American voters rebuked the president’s impatient leaps toward statism by ending his party’s control over the House of Representatives. This is important: Obama’s ability to force ill-conceived bills into law is gone.
Yet voters showed restraint, even in their rebuke. Some of the candidates who had been the most strident critics of the president did not win their elections.
Much attention was paid to the race for the U.S. Senate seat in Delaware, a seat left open when Joe Biden became vice president. Biden had tried to stage-manage events so that his son could take over in a few years. Roughly stated, the scheme was to arrange the election of an ancient and amiable Republican “moderate,” who would keep the senate seat warm for Biden fils. Local voters, sensing and resenting the scheme, booted the seat-warmer and chose one Christine O’Donnell in the GOP primary. If nothing else, she and her supporters should be applauded for foiling Biden’s dynastic ambitions.
Statist media types insisted that Ms. O’Donnell was a “face of the Tea Party” movement for the 2010 elections, but this was an exaggeration. Although she did have the support of one large Tea Party group, Rush Limbaugh, and (relatively late in the process) Sarah Palin, O’Donnell never seemed comfortable making the case for limited government. In fact, she never seemed comfortable at all. She stumbled into several statements that made her sound like an inexperienced religious fundamentalist.
O’Donnell is a particular sort, fairly common on the coasts and in college towns. She’s a contrarian who lives by the feud with “liberals” and establishment elites. Rather than ignoring their barbs, she engages statists on their ground — bickering over trivia rather than making affirmative arguments. Example: during a critical televised debate, O’Donnell artlessly (though correctly) made the point that the phrase “separation of church and state” does not appear in the constitution. Her opponent, an effective rhetorical mechanic, was able to make her precision sound like small-mindedness. He won the election easily.
When the unions figure out that their precious pension systems are underfunded (nay, bankrupt), they’re going to march up and down the Strip with Harry’s head on a pike.
Much attention was also paid to the race for the U.S. Senate seat held by shady cretin Harry Reid. Sharron Angle, another “face of the Tea Party” and a former state legislator from Reno, mounted a credible challenge to the sitting Senate majority leader. In front of smaller groups (including FreedomFest last July), Angle made an effective case for limited government. But, like O’Donnell, she wasn’t very smooth in front of cameras.
More importantly, Reid counted on his sleazy Big Labor masters in the Las Vegas area to mobilize the minions. On election night, a talking head on one of the cable television channels boasted that Labor “really flexed its muscles” for Reid. Asked which unions, particularly, got out the vote, he said, “SEIU, AFSCME, and, uh, the AFL-CIO.” In other words, two government-employee unions and an umbrella organization that includes . . . government-employee unions.
Reid’s retention of his seat (and his party’s retention of a narrow majority in the Senate) was a triumph of sullen government clerks. When these people figure out that their precious pension systems are underfunded (nay, bankrupt), they’re going to march up and down the Strip with Harry’s head on a pike.

═══

● WHAT YOU NEED TO DO
**a.** Transcribe the part of the commentary on the 2010 elections starting with "Much attention was paid" and going on through "Biden’s dynastic ambitions.".
**b.** Decide whether each statement agrees with the commentary on the 2010 elections, answering yes or no and quoting the words that settle it: (i) Christine O’Donnell won the GOP primary for the Delaware Senate seat. (ii) Sharron Angle is a former state legislator from Las Vegas. (iii) O’Donnell’s opponent in the televised debate lost the election.

═══

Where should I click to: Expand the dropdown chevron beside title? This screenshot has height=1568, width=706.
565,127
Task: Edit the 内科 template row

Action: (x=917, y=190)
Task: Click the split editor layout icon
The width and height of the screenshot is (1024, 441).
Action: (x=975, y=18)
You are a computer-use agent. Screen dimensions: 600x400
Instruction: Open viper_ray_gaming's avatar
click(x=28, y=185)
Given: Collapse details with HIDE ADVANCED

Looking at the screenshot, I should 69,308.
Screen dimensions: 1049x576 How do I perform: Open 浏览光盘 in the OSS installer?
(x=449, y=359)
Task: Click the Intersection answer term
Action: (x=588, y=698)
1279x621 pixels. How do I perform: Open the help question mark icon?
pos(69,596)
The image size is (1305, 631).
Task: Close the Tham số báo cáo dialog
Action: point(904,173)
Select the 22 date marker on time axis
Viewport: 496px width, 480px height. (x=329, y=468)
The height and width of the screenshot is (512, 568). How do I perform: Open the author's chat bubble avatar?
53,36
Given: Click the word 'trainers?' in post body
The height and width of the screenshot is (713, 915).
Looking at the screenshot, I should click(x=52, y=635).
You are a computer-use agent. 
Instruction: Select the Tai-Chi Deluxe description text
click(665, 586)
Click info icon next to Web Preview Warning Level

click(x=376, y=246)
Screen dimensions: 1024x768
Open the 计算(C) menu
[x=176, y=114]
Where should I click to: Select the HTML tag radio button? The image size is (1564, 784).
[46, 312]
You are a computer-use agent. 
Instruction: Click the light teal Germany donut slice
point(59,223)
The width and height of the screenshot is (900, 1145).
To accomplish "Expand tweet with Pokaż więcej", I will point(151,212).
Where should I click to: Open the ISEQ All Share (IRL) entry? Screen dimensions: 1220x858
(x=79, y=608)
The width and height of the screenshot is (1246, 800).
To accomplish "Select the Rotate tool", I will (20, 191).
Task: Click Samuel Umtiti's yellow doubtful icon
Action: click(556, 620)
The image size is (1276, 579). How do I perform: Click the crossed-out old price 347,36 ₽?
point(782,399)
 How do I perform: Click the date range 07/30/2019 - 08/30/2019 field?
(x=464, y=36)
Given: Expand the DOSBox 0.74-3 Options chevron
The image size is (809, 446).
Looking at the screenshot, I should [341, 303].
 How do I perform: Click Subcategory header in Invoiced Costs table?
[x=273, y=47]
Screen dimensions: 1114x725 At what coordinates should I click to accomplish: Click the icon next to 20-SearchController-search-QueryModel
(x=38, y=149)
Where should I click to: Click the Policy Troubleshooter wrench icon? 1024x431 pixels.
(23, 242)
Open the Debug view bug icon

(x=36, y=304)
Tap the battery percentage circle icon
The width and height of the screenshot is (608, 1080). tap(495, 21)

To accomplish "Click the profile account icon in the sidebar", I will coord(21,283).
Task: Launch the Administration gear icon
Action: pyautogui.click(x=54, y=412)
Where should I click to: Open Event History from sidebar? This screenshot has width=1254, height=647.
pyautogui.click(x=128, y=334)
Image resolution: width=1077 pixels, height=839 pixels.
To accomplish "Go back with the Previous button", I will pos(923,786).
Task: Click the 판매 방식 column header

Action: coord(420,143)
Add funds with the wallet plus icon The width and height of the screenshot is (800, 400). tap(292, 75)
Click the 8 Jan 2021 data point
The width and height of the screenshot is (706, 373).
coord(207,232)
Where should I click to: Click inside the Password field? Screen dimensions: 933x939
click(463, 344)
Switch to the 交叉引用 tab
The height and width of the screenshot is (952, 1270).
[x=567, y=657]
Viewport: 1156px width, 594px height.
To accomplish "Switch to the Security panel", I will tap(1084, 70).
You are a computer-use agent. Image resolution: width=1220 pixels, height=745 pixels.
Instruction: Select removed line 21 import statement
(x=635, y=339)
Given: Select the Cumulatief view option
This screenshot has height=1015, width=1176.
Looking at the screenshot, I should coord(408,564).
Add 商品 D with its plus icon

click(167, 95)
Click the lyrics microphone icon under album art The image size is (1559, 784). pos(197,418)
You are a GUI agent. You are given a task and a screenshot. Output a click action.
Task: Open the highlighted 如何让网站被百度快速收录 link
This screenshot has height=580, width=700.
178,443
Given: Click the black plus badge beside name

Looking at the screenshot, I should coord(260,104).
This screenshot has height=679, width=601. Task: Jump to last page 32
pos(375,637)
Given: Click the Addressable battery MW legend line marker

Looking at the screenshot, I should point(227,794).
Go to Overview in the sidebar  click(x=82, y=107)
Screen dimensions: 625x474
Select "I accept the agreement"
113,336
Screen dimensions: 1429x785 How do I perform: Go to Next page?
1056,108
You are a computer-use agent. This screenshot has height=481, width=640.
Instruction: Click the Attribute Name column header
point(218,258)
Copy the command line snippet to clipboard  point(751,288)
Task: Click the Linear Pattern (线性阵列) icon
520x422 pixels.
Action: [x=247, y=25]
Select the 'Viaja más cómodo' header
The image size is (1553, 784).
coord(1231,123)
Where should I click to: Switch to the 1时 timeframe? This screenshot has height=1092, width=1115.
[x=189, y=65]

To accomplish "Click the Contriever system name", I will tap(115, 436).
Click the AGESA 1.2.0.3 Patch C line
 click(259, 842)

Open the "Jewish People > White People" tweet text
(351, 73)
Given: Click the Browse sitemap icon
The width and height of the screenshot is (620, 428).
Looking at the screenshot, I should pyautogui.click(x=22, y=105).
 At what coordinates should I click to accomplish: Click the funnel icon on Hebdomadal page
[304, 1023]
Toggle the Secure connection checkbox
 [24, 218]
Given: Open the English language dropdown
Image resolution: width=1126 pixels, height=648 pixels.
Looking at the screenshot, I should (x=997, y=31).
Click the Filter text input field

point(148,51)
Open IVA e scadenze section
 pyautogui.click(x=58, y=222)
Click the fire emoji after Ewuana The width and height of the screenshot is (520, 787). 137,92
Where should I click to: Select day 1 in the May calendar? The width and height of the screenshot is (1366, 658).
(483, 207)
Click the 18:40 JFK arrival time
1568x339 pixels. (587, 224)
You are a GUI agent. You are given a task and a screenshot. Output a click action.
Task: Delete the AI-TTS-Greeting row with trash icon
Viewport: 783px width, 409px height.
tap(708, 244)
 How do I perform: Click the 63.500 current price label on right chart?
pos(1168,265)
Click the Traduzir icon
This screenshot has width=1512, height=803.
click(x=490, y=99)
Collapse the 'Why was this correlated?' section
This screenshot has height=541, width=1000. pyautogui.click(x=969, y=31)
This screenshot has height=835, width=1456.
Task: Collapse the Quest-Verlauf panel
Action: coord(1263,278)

═══

● TASK-BY-TASK RESULTS
**a.**
Much attention was paid to the race for the U.S. Senate seat in Delaware, a seat left open when Joe Biden became vice president. Biden had tried to stage-manage events so that his son could take over in a few years. Roughly stated, the scheme was to arrange the election of an ancient and amiable Republican “moderate,” who would keep the senate seat warm for Biden fils. Local voters, sensing and resenting the scheme, booted the seat-warmer and chose one Christine O’Donnell in the GOP primary. If nothing else, she and her supporters should be applauded for foiling Biden’s dynastic ambitions.

**b.**
(i) Yes: "chose one Christine O’Donnell in the GOP primary."
(ii) No: "a former state legislator from Reno"
(iii) No: "He won the election easily."